In this notebook, we train and evaluate machine learning models to detect anomalous or malicious network traffic using the cleaned CICIDS2017 dataset.

Specifically, we will:

- Reuse the data preparation pipeline from `preprocess.py` to ensure consistency.
- Train supervised machine learning models such as:
  - Random Forest
  - Decision Tree
  - XGBoost 

This step focuses on building a robust classifier to distinguish between normal and attack traffic effectively.


In [2]:
import sys
import os

sys.path.append(os.path.abspath("../src"))

from utils import load_data_files, save_object
from preprocess import (
    clean_data,
    handle_infinite_values,
    clean_data_2,
    apply_and_save_scaler,
    separate_features_and_target,
    split_data
)
from train_model import train_model

In [3]:
# Load and prepare dataset

# Load dataset
file_paths = [
    "../data/Friday-WorkingHours-Afternoon-DDos.pcap_ISCX.csv",     # DDoS
    "../data/Friday-WorkingHours-Afternoon-PortScan.pcap_ISCX.csv", # Port Scan
    "../data/Tuesday-WorkingHours.pcap_ISCX.csv",                   # Brute Force (FTP & SSH)
    "../data/Wednesday-workingHours.pcap_ISCX.csv"                  # DoS (Slowloris, Hulk, etc.)
]
df = load_data_files(file_paths)
print(df["Attack"].value_counts())

# Clean the dataset
df = clean_data(df)

# Separete features and target variable
X, y = separate_features_and_target(df)

# Handle infinite values first
X_clean = handle_infinite_values(X)

# Remove features with low variance
X_clean = clean_data_2(X_clean, 0.01)

# Scale the features
X_scaled = apply_and_save_scaler(X_clean, '../models/scalers/2.1_scaler.pkl')

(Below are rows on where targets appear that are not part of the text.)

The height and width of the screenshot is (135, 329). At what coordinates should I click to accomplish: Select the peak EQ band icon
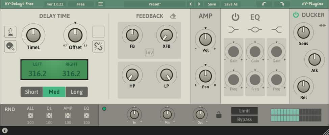click(x=255, y=30)
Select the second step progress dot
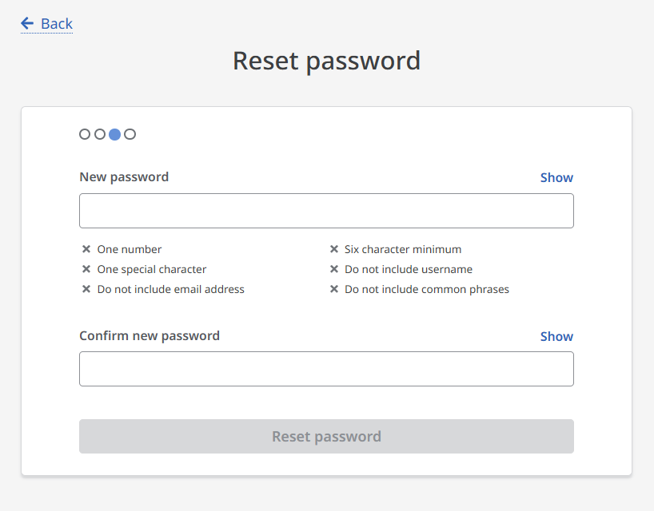 [x=100, y=134]
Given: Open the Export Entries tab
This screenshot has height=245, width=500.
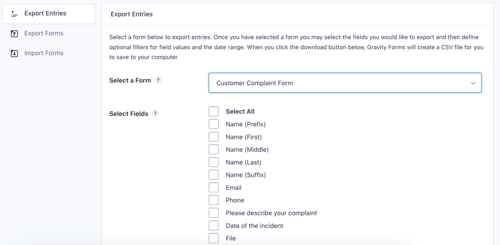Looking at the screenshot, I should pos(45,14).
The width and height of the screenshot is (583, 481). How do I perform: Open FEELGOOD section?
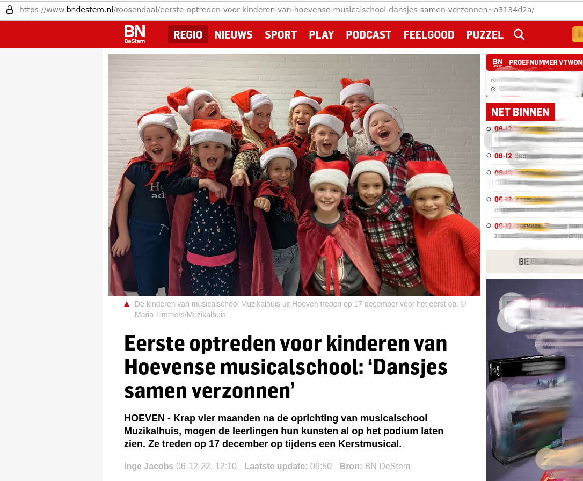[x=429, y=34]
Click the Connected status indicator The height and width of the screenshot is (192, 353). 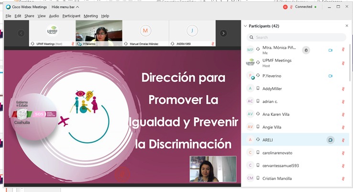coord(303,7)
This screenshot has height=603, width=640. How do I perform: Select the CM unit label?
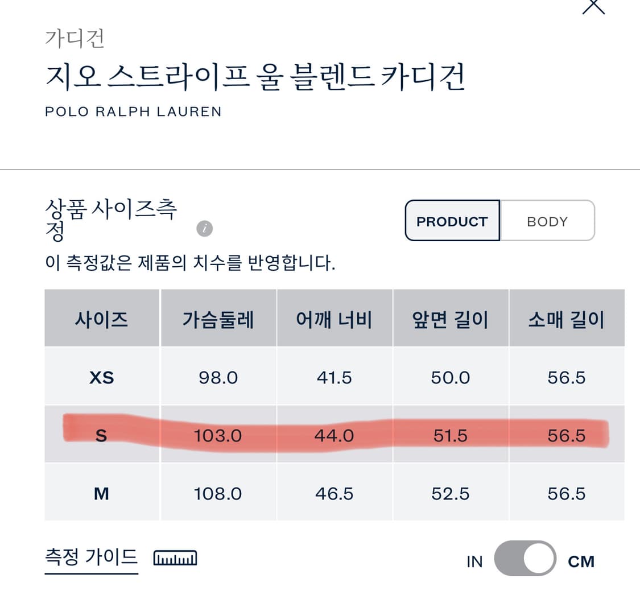(x=581, y=561)
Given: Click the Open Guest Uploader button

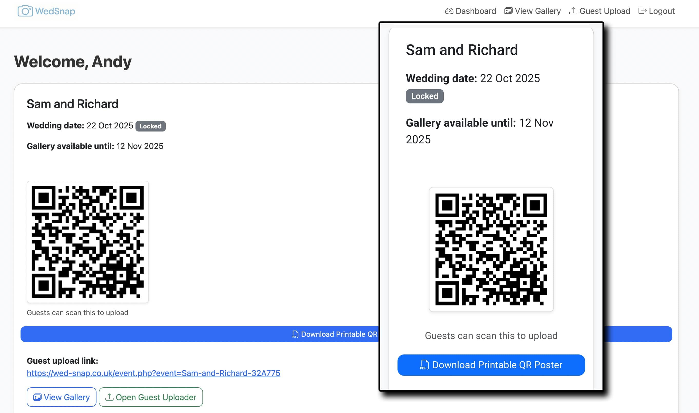Looking at the screenshot, I should tap(151, 397).
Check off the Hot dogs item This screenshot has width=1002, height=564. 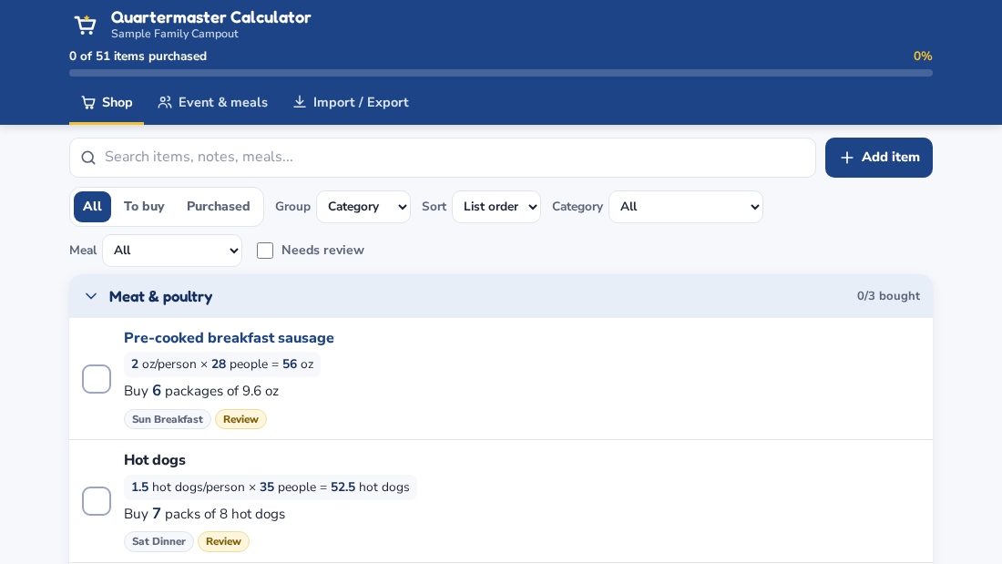[97, 501]
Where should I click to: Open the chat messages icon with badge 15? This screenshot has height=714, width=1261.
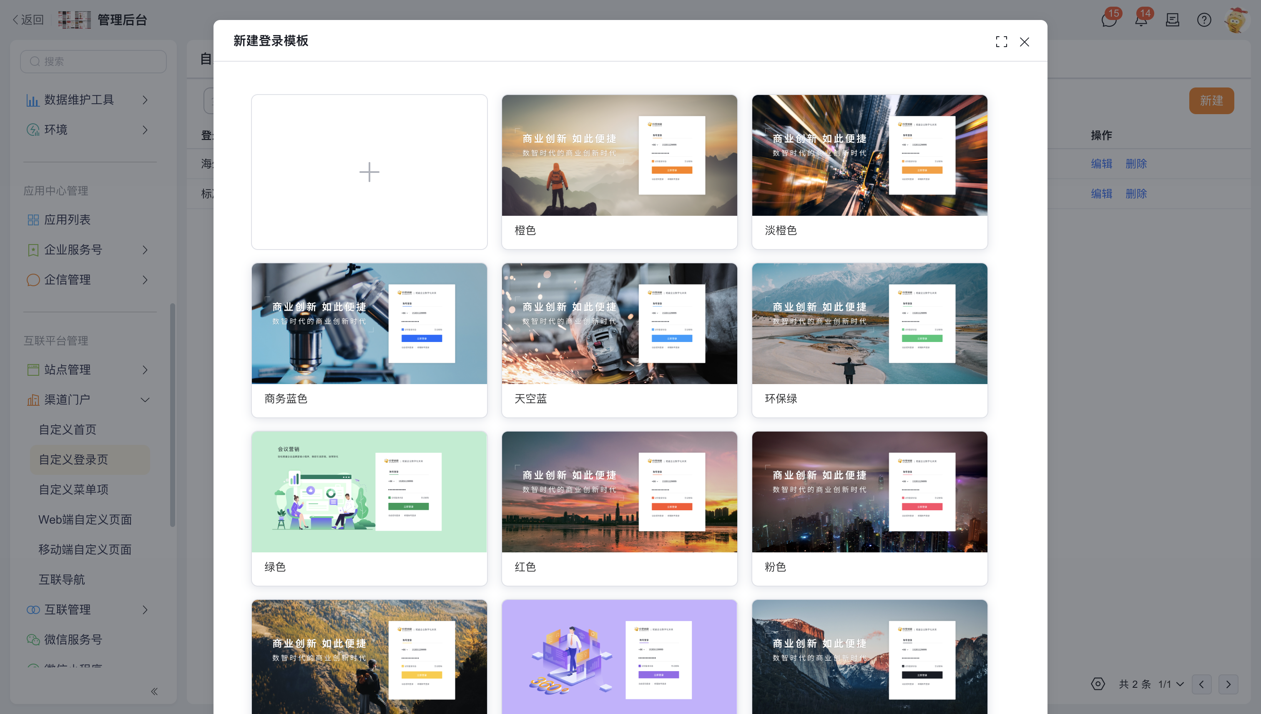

# Divide the dataset into training and testing sets
x_temp, x_test, y_temp, y_test = split_data(X_scaled, y)
x_train, x_val, y_train, y_val = split_data(x_temp, y_temp)

# Save the testing and validation sets for later use
save_object(x_test, "../data/dataset/1_x_test.pkl")
save_object(y_test, "../data/dataset/1_y_test.pkl")
save_object(x_val, "../data/dataset/1_x_val.pkl")
save_object(y_val, "../data/dataset/1_y_val.pkl")

Attack
0    124023
1     75977
Name: count, dtype: int64
Removed rows with missing values. Remaining rows: 199906
Checking for infinite values in the dataset:
202
VarianceThreshold removed 6 low-variance features
Remaining features: 64
Using StandardScaler for scaling features.
Scaler saved as ../models/scalers/2.1_scaler.pkl.
Data split into training and testing sets.
Data split into training and testing sets.
Object saved to ../data/dataset/1_x_test.pkl.
Object saved to ../data/dataset/1_y_test.pkl.
Object saved to ../data/dataset/1_x_val.pkl.
Object saved to ../data/dataset/1_y_val.pkl.


In [4]:
# Train the model - Random Forest
model_rf = train_model(x_train, y_train, model_type='random_forest')

In [5]:
# Save the model - Random Forest
save_object(model_rf, "../models/random_forest_model.pkl")

Object saved to ../models/random_forest_model.pkl.


In [6]:
# Train the model - Decision Tree
model_dt = train_model(x_train, y_train, model_type='decision_tree')

In [7]:
# Save the model - Decision Tree
save_object(model_dt, "../models/decision_tree_model.pkl")

Object saved to ../models/decision_tree_model.pkl.


In [8]:
# Train the model - XGBoost
model_xgb = train_model(x_train, y_train, model_type='xgboost')

Parameters: { "use_label_encoder" } are not used.

  bst.update(dtrain, iteration=i, fobj=obj)


In [9]:
# Save the model - XGBoost
save_object(model_xgb, "../models/xgboost_model.pkl")

Object saved to ../models/xgboost_model.pkl.